Getting Started#

Building rapidsmpf from source is recommended when running nightly/upstream versions, since dependencies on non-ABI-stable libraries (e.g., pylibcudf) could cause temporary breakage leading to issues such as segmentation faults. Stable versions can be installed from conda or pip packages.

Build from Source#

Clone rapidsmpf and install the dependencies in a conda environment:

git clone https://github.com/rapidsai/rapidsmpf.git
cd rapidsmpf

# Choose an environment file that matches your system.
mamba env create --name rapidsmpf-dev --file conda/environments/all_cuda-131_arch-$(uname -m).yaml

# Build
./build.sh

Debug Build#

Debug builds can be produced by adding the -g flag:

./build.sh -g

AddressSanitizer-Enabled Build#

Enabling the AddressSanitizer is also possible with the --asan flag:

./build.sh -g --asan

C++ code built with AddressSanitizer should simply work, but there are caveats for CUDA and Python code. Any CUDA code executing with AddressSanitizer requires protect_shadow_gap=0, which can be set via an environment variable:

ASAN_OPTIONS=protect_shadow_gap=0

On the other hand, Python may require LD_PRELOAD to be set so that the AddressSanitizer is loaded before Python. On a conda environment, for example, there is usually a $CONDA_PREFIX/lib/libasan.so, and thus the application may be launched as follows:

LD_PRELOAD=$CONDA_PREFIX/lib/libasan.so python ...
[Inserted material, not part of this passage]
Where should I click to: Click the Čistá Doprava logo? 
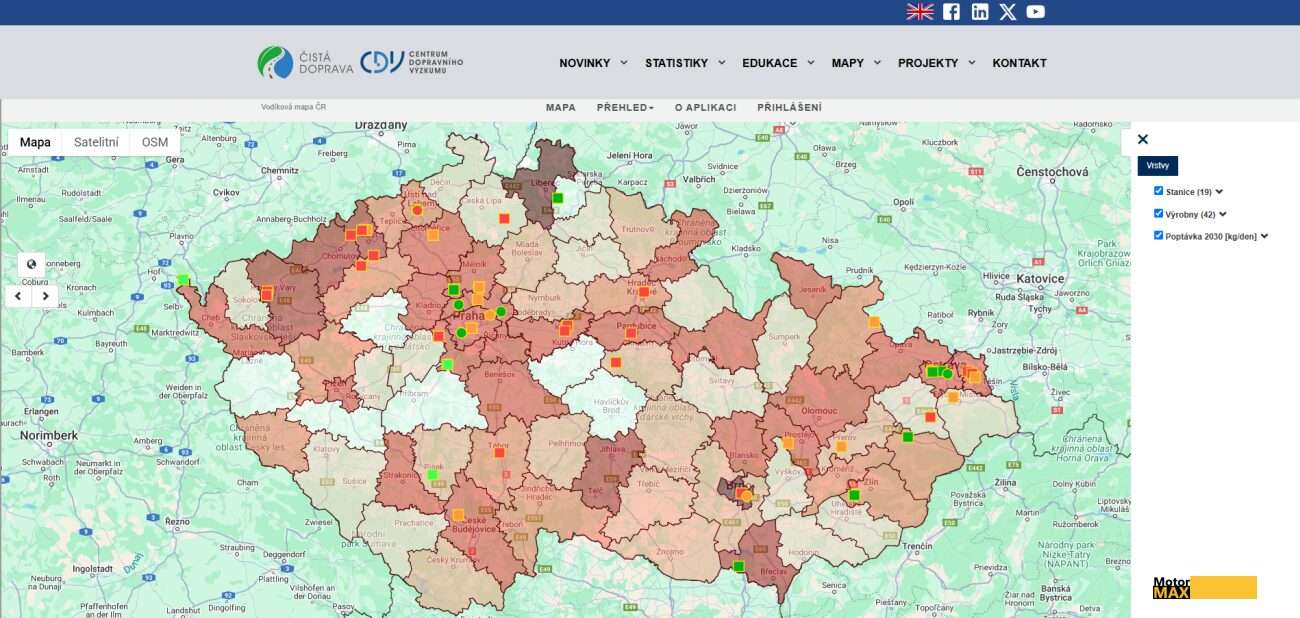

Python applications using CUDA will require setting both environment variables described above.

MPI#

Run the test suite using MPI:

# When using OpenMPI, we need to enable CUDA support.
export OMPI_MCA_opal_cuda_support=1

# Run the suite using two MPI processes.
mpirun -np 2 cpp/build/gtests/mpi_tests

# Alternatively
cd cpp/build && ctest -R mpi_tests_2

We can also run the shuffle benchmark. To assign each MPI rank its own GPU, we use a binder script:

# The binder script requires numactl: mamba install numactl
wget https://raw.githubusercontent.com/LStuber/binding/refs/heads/master/binder.sh
chmod a+x binder.sh
mpirun -np 2 ./binder.sh cpp/build/benchmarks/bench_shuffle

UCX#

The UCX test suite uses MPI for bootstrapping, so UCX tests must be launched with mpirun:

# Run the suite using two processes.
mpirun -np 2 cpp/build/gtests/ucxx_tests

rrun — Distributed Launcher#

RapidsMPF includes rrun, a lightweight launcher that eliminates the MPI dependency for multi-GPU workloads. This is particularly useful for development, testing, and environments where MPI is not available. See the Streaming Engine documentation for more on the programming model.

Single-Node Usage#

# Build rrun
cd cpp/build
cmake --build . --target rrun

# Launch 2 ranks on the local node
./tools/rrun -n 2 ./benchmarks/bench_comm -C ucxx -O all-to-all

# With verbose output and specific GPUs
./tools/rrun -v -n 4 -g 0,1,2,3 ./benchmarks/bench_comm -C ucxx

See C++ for the full C++ rrun and multi-GPU launch guide.